Average-Case Complexity of the Insertion Sort: What is the average number of comparisons used by the insertion sort to sort $n$ distinct elements?

Solution: We first suppose that $X$ is the random variable equal to the number of comparisons used by the insertion sort to sort a list $a_1 ,a_2 ,...,a_n$ of $n$ distinct elements. Then $E(X)$ is the average number of comparisons used. (Recall that at step $i$ for $i = 2,...,n$ , the insertion sort inserts the $i$ th element in the original list into the correct position in the sorted list of the first $i − 1$ elements of the original list.)

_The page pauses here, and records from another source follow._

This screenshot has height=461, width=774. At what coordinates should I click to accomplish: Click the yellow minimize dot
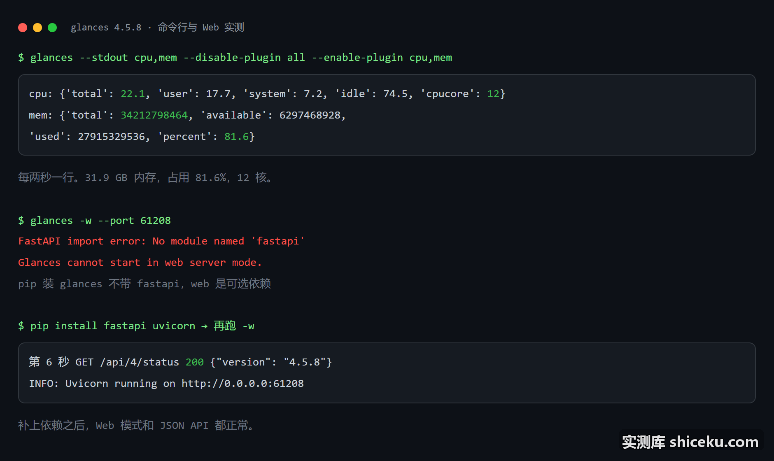tap(37, 28)

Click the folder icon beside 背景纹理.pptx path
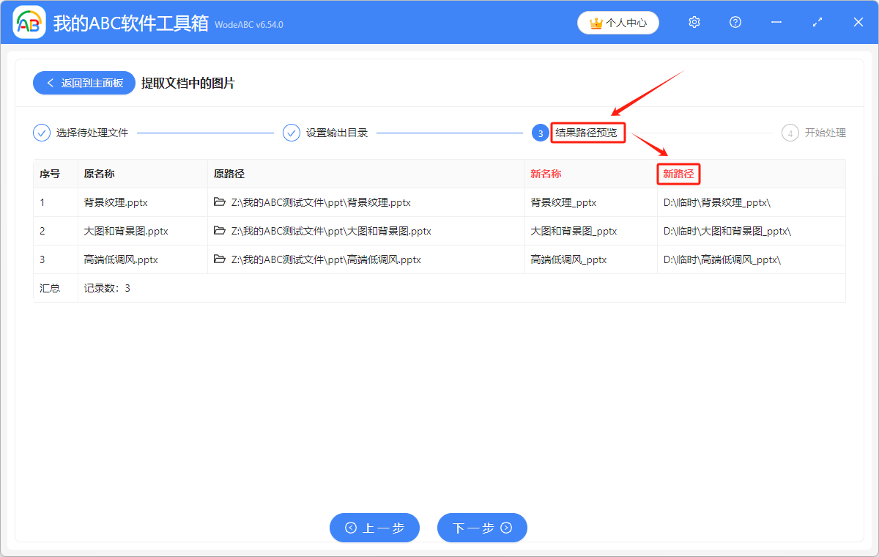tap(220, 202)
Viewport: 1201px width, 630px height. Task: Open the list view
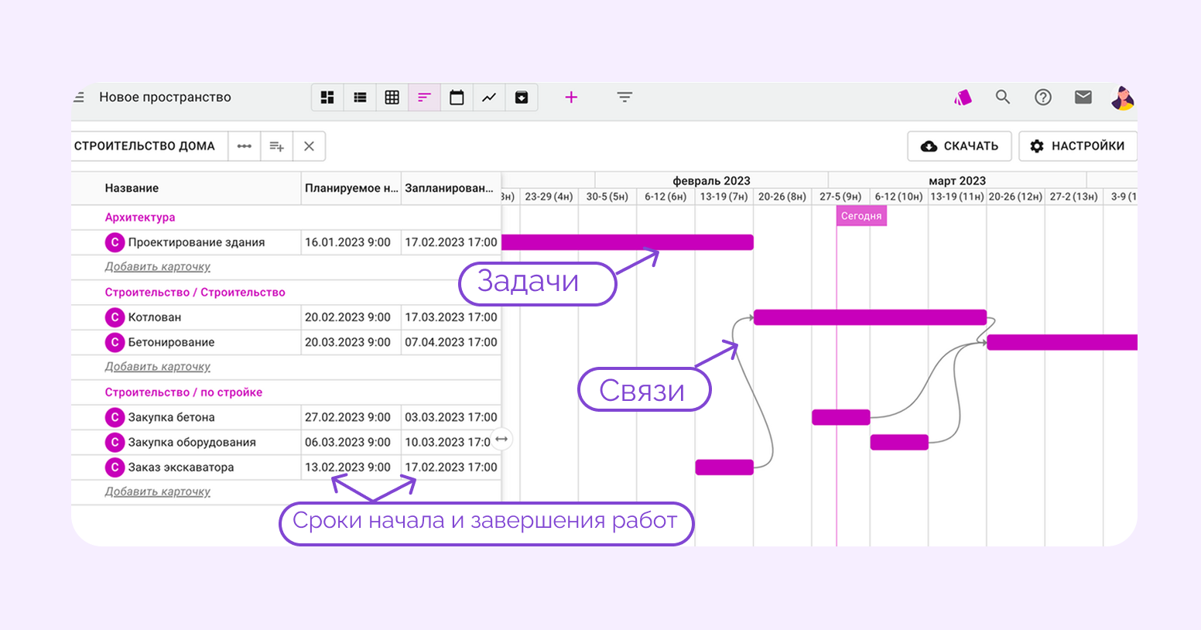click(360, 98)
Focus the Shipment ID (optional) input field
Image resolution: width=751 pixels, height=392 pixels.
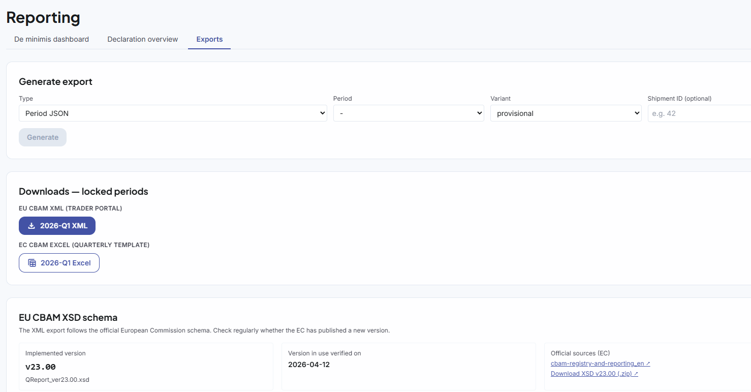[699, 113]
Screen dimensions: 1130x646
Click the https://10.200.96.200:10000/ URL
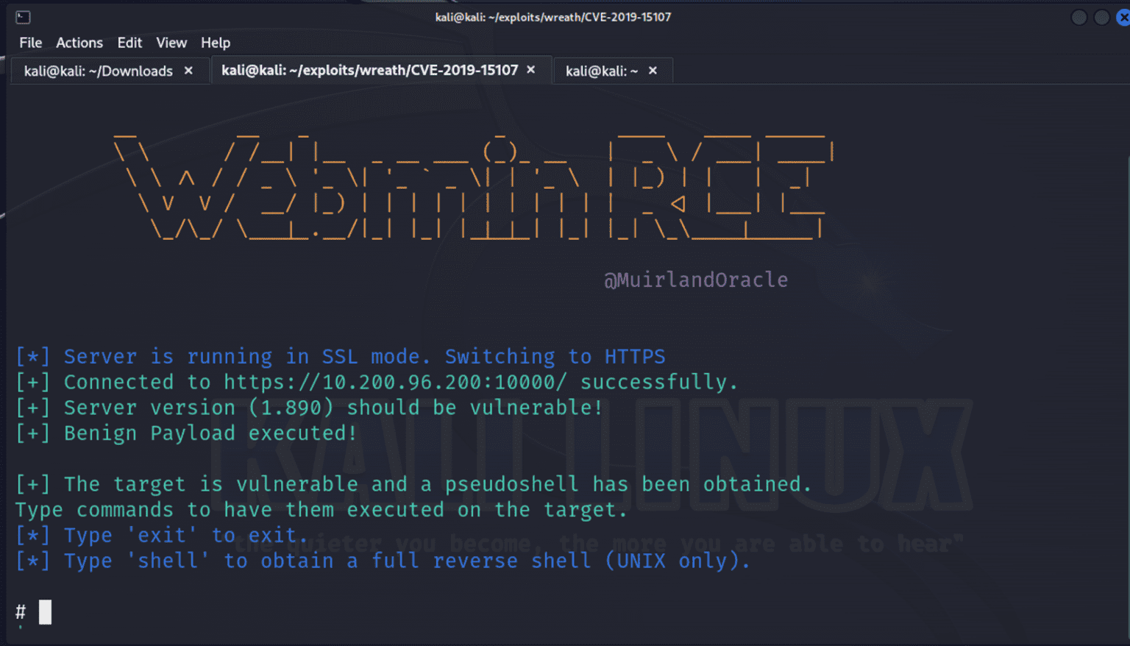(394, 381)
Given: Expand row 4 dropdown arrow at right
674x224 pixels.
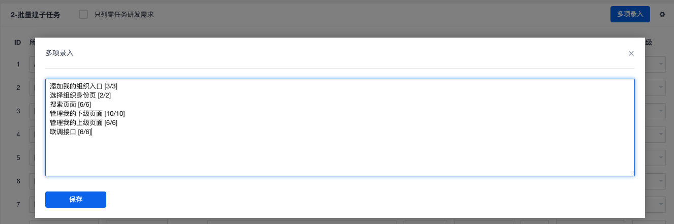Looking at the screenshot, I should (661, 135).
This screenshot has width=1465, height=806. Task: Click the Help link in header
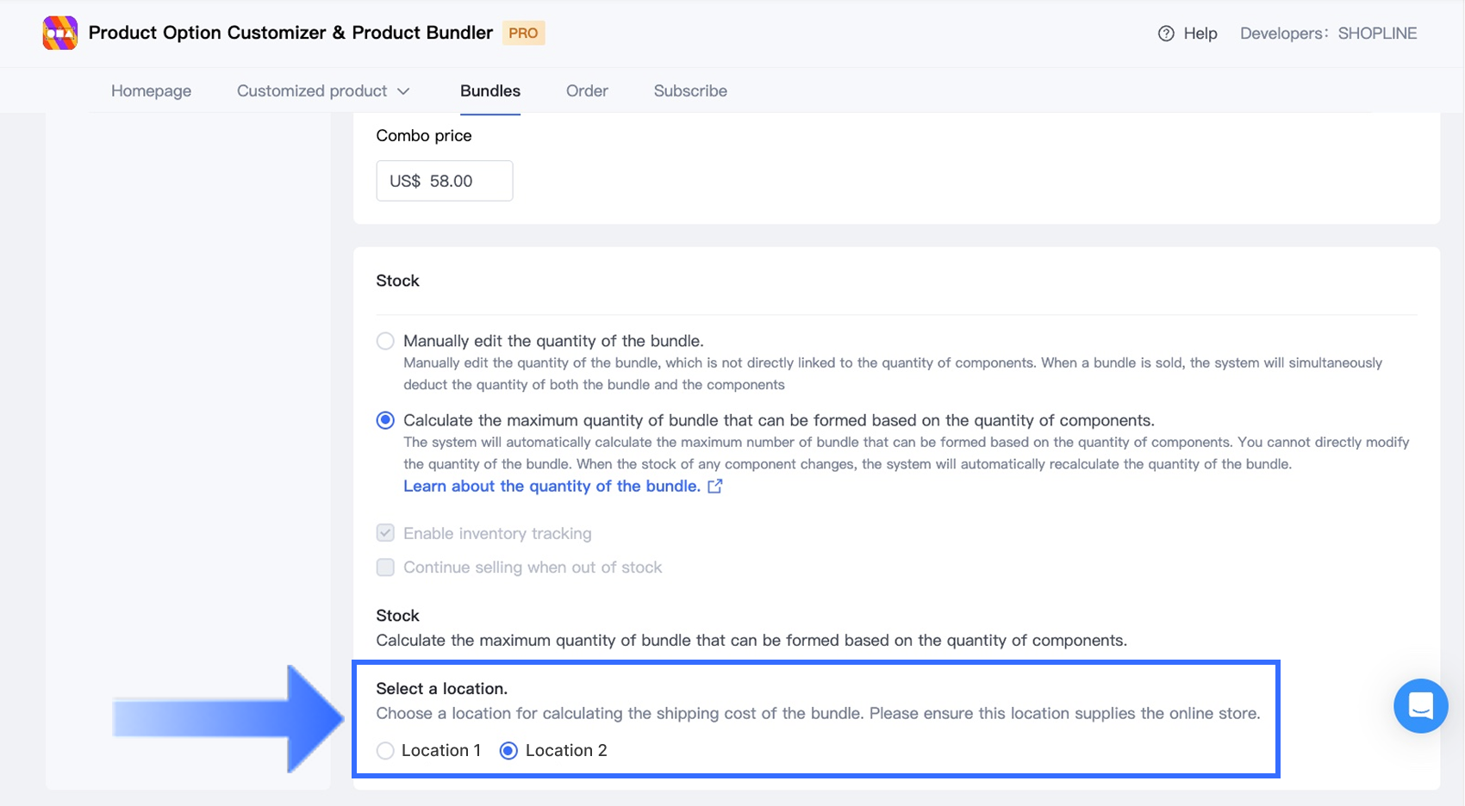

We let $X_i$ be the random variable equal to the number of comparisons used to insert $a_i$ into the proper position after the first $i − 1$ elements $a_1 ,a_2,...,a_{i−1}$ have been sorted. Because

$X=X_2+X_3+···+X_n$,

we can use the linearity of expectations to conclude that

$E(X) = E(X_2 + X_3 +···+X_n) = E(X_2) + E(X_3) +···+E(X_n).$

To find $E(X_i )$ for $i = 2, 3,...,n$ , let $p_j (k)$ denote the probability that the largest of the first $j$ elements in the list occurs at the $k$ th position, that is, that $max(a_1 ,a_2 ,...,a_j ) = a_k$ , where $1 ≤ k ≤ j$. Because the elements of the list are randomly distributed, it is equally likely for the largest element among the first $j$ elements to occur at any position. Consequently, $p_j (k) = \frac{1}{j}$. If $X_i (k)$ equals the number of comparisons used by the insertion sort if $a_i$ is inserted into the $k$ th position in the list once $a_1,a_2 ,...,a_{i−1}$ have been sorted, it follows that $X_i (k) = k$. Because it is possible that $a_i$ is inserted in any of the first $i$ positions, we find that

$E(X_i)$ = $$\sum_{k=1}^{i} p_i(k).X_i(k) = \sum_{k=1}^{i} \frac{1}{i}.k = \frac {1}{i}\sum_{k=1}^{i} k = \frac{1}{i}.\frac{i(i+1)}{2} = \frac{i+1}{2}$$

It follows that

$E(X)$ = $$\sum_{i=2}^{n} E(X_i) = \sum_{i=2}^{n} \frac{i+1}{2} =\frac{n^{2} + 3n -4}{4}$$

I'm having trouble understanding the last paragraph (in bold above). In particular, how can $p_i(k)$ be $1/i$ for all values of $k$?

$p_i(k)$ is the probability of the largest of the first $i$ elements occurring at the $k$-th position. But wouldn't the probability $p_i(k)$ be non-zero only for $k = i - 1$ and $k = i$, and 0 for all other values of $k$? Since the subarray $A[1..i-1]$ is sorted, the largest of the first $i$ elements is either the element to the immediate left of $i$ or $i$ itself, so how can $p_i(k) = 1/i$?